▸ SET TASK A
List every relational database that the database guide names as an example.
▸ SET TASK B
In the database guide, which extension does PostgreSQL use for geospatial queries?
▸ SET TASK C
Reproduce the passage of the database guide between "There is no" and "need to shard.", inclusive.

Choosing the Right Database

There is no universally "best" database. The right choice depends on your data model, access patterns, consistency requirements, and operational maturity. This document walks through every major category, when each shines, and when it falls apart.

Relational Databases (SQL)

Examples: PostgreSQL, MySQL, MariaDB, CockroachDB, SQLite

Relational databases store data in tables with rows and columns, enforce schemas, and support ACID transactions. They remain the default choice for the vast majority of applications.

Why PostgreSQL is the default

PostgreSQL supports relational data, JSONB for semi-structured data, full-text search, geospatial queries (PostGIS), window functions, CTEs, materialized views, and custom types. It scales vertically to surprisingly large workloads before you need to shard.

Real-world use case: A SaaS billing platform with users, subscriptions, invoices, and payments. These entities have strong relationships (a subscription belongs to a user, an invoice has many line items). ACID transactions guarantee that creating an invoice and updating the subscription status happen atomically.

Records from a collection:
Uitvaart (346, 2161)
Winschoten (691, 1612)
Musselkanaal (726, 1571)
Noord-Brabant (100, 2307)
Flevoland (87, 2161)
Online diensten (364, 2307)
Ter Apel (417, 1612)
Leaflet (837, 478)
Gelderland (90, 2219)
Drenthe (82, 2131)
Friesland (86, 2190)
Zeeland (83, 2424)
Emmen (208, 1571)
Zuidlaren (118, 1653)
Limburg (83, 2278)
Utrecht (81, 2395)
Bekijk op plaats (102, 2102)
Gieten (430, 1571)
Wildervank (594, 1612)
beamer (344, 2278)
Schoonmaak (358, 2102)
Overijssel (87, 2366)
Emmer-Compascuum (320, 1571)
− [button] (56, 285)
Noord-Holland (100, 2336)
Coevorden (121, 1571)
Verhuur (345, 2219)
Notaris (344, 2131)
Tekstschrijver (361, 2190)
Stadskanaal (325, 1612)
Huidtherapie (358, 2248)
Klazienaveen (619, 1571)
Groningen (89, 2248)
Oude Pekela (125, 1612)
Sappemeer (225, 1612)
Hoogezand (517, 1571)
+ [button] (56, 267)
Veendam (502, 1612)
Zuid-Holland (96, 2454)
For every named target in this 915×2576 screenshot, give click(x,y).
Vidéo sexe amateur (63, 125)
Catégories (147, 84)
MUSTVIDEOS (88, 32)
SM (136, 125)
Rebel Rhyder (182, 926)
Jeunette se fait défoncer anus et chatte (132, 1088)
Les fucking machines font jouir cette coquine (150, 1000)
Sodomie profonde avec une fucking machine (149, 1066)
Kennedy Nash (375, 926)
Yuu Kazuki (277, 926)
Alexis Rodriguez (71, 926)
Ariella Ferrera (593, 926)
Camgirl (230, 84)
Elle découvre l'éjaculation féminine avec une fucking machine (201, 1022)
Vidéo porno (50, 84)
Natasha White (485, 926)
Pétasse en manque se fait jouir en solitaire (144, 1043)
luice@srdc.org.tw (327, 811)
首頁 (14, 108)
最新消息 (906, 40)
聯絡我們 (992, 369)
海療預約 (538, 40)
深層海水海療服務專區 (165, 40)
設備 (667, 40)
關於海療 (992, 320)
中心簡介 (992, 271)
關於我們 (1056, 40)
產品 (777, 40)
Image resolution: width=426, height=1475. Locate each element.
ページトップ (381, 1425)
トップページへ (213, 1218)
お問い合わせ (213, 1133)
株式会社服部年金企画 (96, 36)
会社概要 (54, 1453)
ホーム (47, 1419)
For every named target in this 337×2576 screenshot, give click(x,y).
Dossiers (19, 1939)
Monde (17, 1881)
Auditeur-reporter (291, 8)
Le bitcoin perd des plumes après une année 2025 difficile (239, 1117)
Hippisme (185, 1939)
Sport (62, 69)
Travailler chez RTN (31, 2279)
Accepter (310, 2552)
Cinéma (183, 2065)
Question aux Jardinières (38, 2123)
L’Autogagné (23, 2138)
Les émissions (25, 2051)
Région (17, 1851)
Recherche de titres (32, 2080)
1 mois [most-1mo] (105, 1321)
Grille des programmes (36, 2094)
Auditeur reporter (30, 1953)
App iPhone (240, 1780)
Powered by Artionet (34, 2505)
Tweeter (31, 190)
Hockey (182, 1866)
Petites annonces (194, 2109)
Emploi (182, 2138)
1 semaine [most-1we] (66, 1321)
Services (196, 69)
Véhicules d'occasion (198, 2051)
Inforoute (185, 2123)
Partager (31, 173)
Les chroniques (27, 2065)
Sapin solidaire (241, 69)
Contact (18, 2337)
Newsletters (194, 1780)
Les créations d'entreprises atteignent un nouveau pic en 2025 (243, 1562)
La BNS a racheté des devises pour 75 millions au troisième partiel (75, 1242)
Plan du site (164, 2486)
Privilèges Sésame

▸ PROBLEM SOLUTION A
PostgreSQL, MySQL, MariaDB, CockroachDB, SQLite

▸ PROBLEM SOLUTION B
PostGIS.

▸ PROBLEM SOLUTION C
There is no universally "best" database. The right choice depends on your data model, access patterns, consistency requirements, and operational maturity. This document walks through every major category, when each shines, and when it falls apart.

Relational Databases (SQL)

Examples: PostgreSQL, MySQL, MariaDB, CockroachDB, SQLite

Relational databases store data in tables with rows and columns, enforce schemas, and support ACID transactions. They remain the default choice for the vast majority of applications.

Why PostgreSQL is the default

PostgreSQL supports relational data, JSONB for semi-structured data, full-text search, geospatial queries (PostGIS), window functions, CTEs, materialized views, and custom types. It scales vertically to surprisingly large workloads before you need to shard.